提供文章:
東京都と隣接する所沢市は、所沢インターで関越自動車道、国道16号経由で中央自動車道につながる至便な物流環境になっております。
本社を所沢駅東口に構える西武鉄道は、南埼玉から都心一帯に、隙間なく敷いた鉄道網とバス路線で、地域住民の日常の生活はもとより、都心への通学、通勤を容易かつ便利なものにしております。そして四季を通じて自然が豊富な多摩地域へ、多くの観光客を呼び寄せ、フランチャイズを所沢に置くプロ野球球団を傘下に持つことは、どなたもご存知のことです。ですから、"所沢"と聞くと、直ぐに球団の名前が頭に浮かんでしまうのは、私だけではないと思いますが、皆さんは如何でしょうか。
今回の見聞録の取材で訪問した所沢市は、このような環境のなかで発展して来て、丁度、西暦2000年に市制50周年を迎える血気盛んな"若い都市"なのです。
山車見聞録の取材には、今までは近くであっても鉄道の乗り物を使うようにしておりました。訪問先の市町の玄関は、鉄道の駅が普通でして、祭礼の時などは特に、駅のロビーや駅前通りの飾り付けなどが祭りの雰囲気を盛り上げてます。そんな様子を見るのが嬉しいのと、どこの市町でも大概、祭りの案内パンフレットを駅頭で配ってますので、それが欲しい為です。

提供データ:

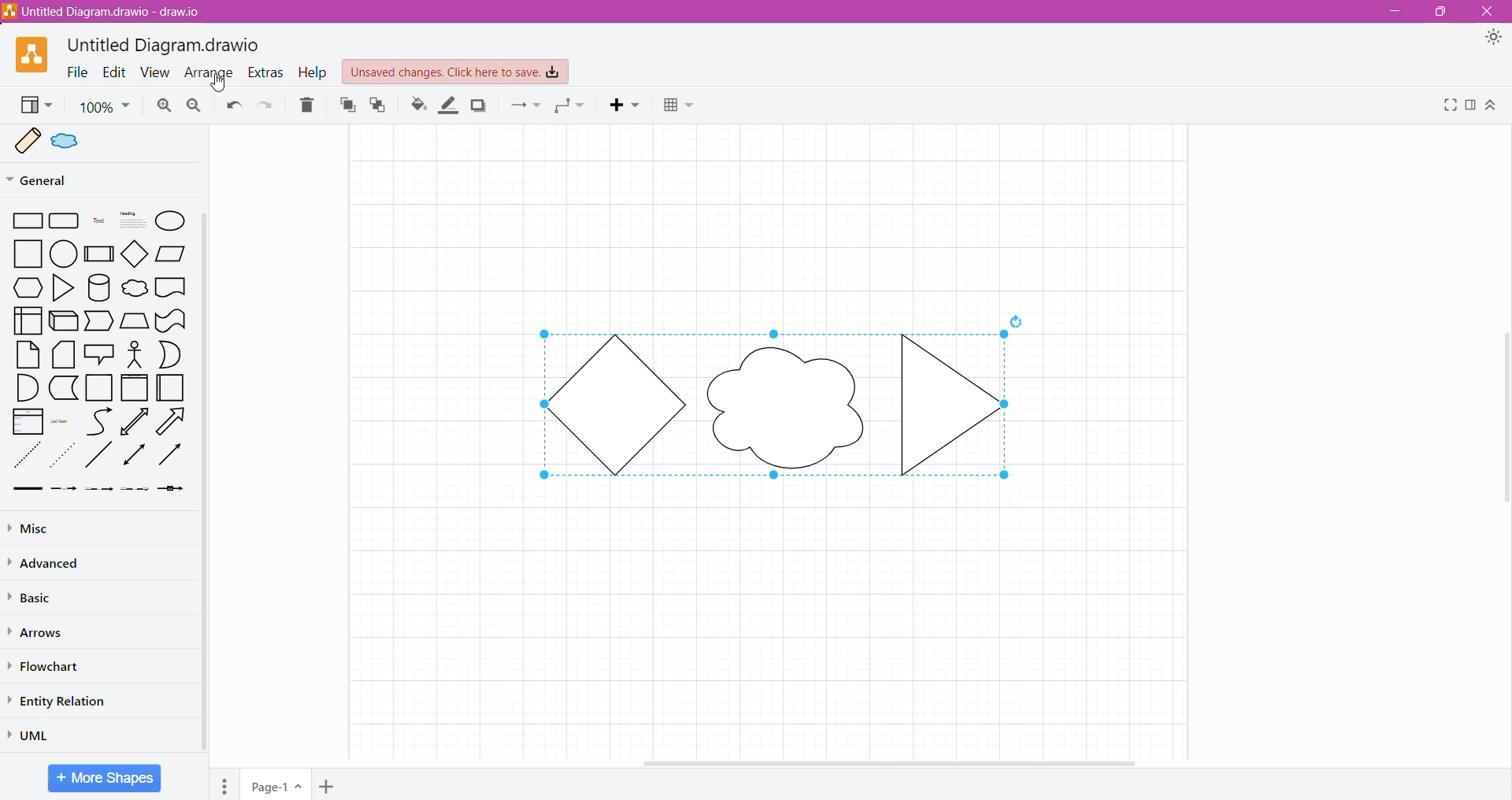 The width and height of the screenshot is (1512, 800). What do you see at coordinates (415, 106) in the screenshot?
I see `Fill Color` at bounding box center [415, 106].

課題一覧:
a) 提供文章をもとに、次の問いにそれぞれ一行で答えてください。
(i) 所沢インターでつながる高速道路は何ですか。
(ii) 西武鉄道の本社はどこにありますか。
(iii) 所沢市が市制50周年を迎えるのは西暦何年ですか。
b) 提供文章に名前が出てくる高速道路と国道をすべて挙げてください。
c) 提供文章の「山車見聞録の取材には、今まで」から「すので、それが欲しい為です。」までを、一字も変えずに書き写してください。

各課題の解答:
a)
(i) 関越自動車道
(ii) 所沢駅東口
(iii) 西暦2000年

b) 関越自動車道、国道16号、中央自動車道

c)
山車見聞録の取材には、今までは近くであっても鉄道の乗り物を使うようにしておりました。訪問先の市町の玄関は、鉄道の駅が普通でして、祭礼の時などは特に、駅のロビーや駅前通りの飾り付けなどが祭りの雰囲気を盛り上げてます。そんな様子を見るのが嬉しいのと、どこの市町でも大概、祭りの案内パンフレットを駅頭で配ってますので、それが欲しい為です。